Benjamin Morel analyse la vie politique pendant la crise sanitaire

Sur le plan politique également, la crise due au Covid-19 a apporté questionnements et bouleversements. Benjamin Morel, docteur en sciences politiques de l’École Normale Supérieure de Paris-Saclay et maître de conférences à l'université Paris 2 Panthéon-Assas, s’exprime sur l’aspect inédit de la crise d’un point de vue judiciaire et le rôle du politique dans l’arbitrage du débat scientifique : « Du point de vue des moyens juridiques exceptionnels mobilisés [...], on est dans une situation qui n'a pas réellement de précédent » (France Culture, 05 avril 2020). Il évoque également le retour de l’État « qui peut décréter d’inonder l’économie de milliards, de fermer les frontières et d’assigner à résidence des millions de citoyens » (FigaroVox, 19 mars 2020), un retour selon lui plébiscité par la population. Enfin, il souligne la nécessité à venir d’analyser la crise a posteriori

 

Christian Perronne prône une médecine qui s’adapte au temps de crise

Christian Perronne est chef du service des maladies infectieuses à l’hôpital de Garches (92) et professeur de maladies infectieuses et tropicales à l’Université de Versailles - Saint-Quentin-en-Yvelines. Il s’est prononcé dans France Soir (04 avril 2020) sur ce qu’il estime être l’inertie actuelle en termes de médecine : « On doit intégrer une certaine forme d’urgence dans la médecine ». Il préconise ainsi l’utilisation de l’hydroxychloroquine en combinaison avec l’azithromycine malgré l’absence d’études concluantes, arguant que les effets secondaires du médicament étaient négligeables : « Je le prescris moi-même depuis vingt ans, et n'ai jamais rencontré aucun problème à son sujet », (Marianne, 02 avril 2020).

 

Caroline Orset : « Pour une grande majorité des Français, le confinement n’est pas volontairement accepté. »

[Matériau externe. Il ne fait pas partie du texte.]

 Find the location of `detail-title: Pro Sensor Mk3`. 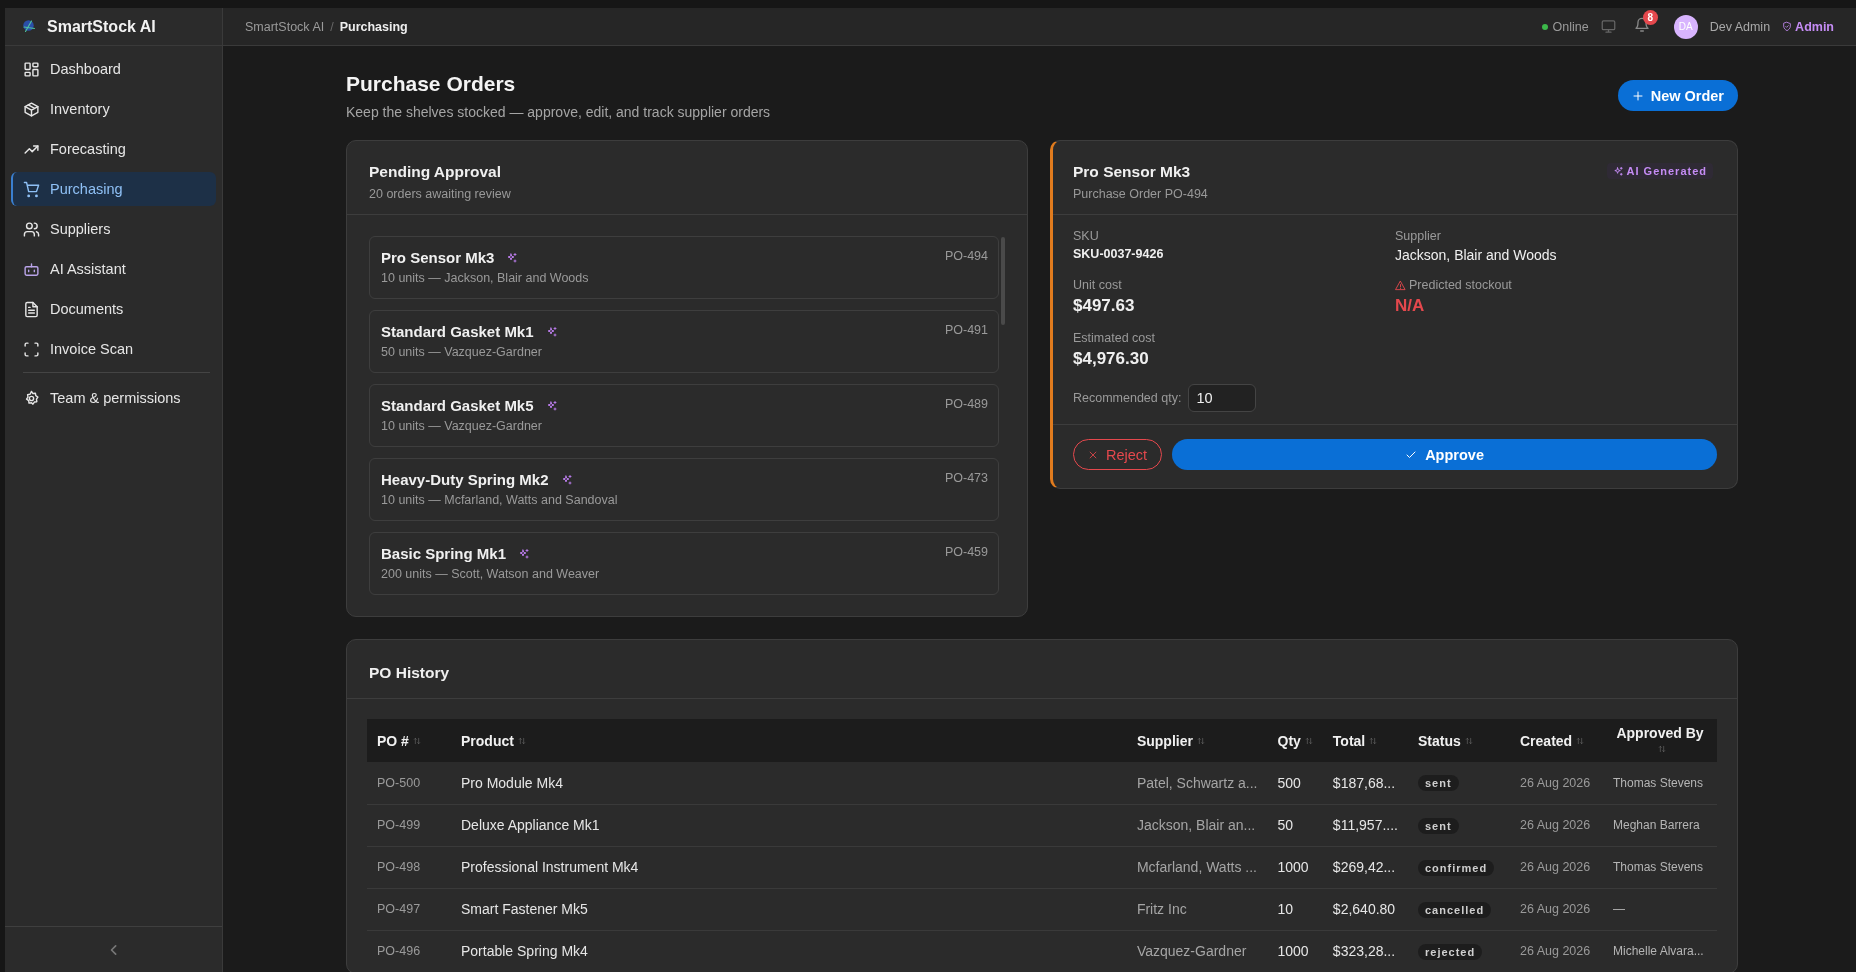

detail-title: Pro Sensor Mk3 is located at coordinates (1132, 172).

Caroline Orset, enseignante-chercheuse en sciences économiques (Unité Économie publique - Université Paris-Saclay, INRAE, AgroParisTech), a mené en 2018 une étude visant à évaluer le comportement hypothétique des Français s’ils se voyaient confinés pendant une épidémie de grippe. Elle a repris et résumé ses résultats dans un article paru sur le site The Conversation (18 mars 2020). Trois cas de figure ont été présentés aux personnes interrogées, présentant différentes modalités d’exposition au virus et de suivi médical. Elles ont été ensuite questionnées sur le nombre de jours pendant lesquels elles accepteraient d’être confinées dans chacun des cas. Parmi les résultats de l’étude : « les plus de 65 ans indiquent clairement qu’ils sont plus à même de respecter le confinement s’ils n’ont pas été en contact avec le virus [que les 18-64 ans] ». Néanmoins, pour de nombreux Français, le confinement ne serait pas volontairement accepté, et 63 % d’entre eux approuveraient une sanction pénale.

 

Didier Samuel : la mobilisation des étudiants de médecine et les greffes d’organes au ralenti

Didier Samuel, doyen de la faculté de médecine de l’Université Paris-Saclay, est intervenu dans les podcasts proposés par Pourquoi Docteur. Il a exprimé sa reconnaissance envers les étudiants en médecine de l’Université, mobilisés depuis le début de l’épidémie : « c’est très réconfortant de voir la mobilisation des étudiants face à une crise d’une ampleur exceptionnelle », (Pourquoi Docteur, 1er avril 2020). Il évoque aussi le ralentissement des opérations de greffe, dû à la fois à la charge des hôpitaux qui priorisent la prise en charge du Covid-19 et à la diminution du nombre de donneurs en cette période. Les opérations non urgentes sont repoussées. Cette épidémie peut ainsi « pénaliser les receveurs d’organes, et aussi [celles et ceux qui souffrent] d’autres pathologies qui sont en attente », (Pourquoi Docteur, 2 avril 2020).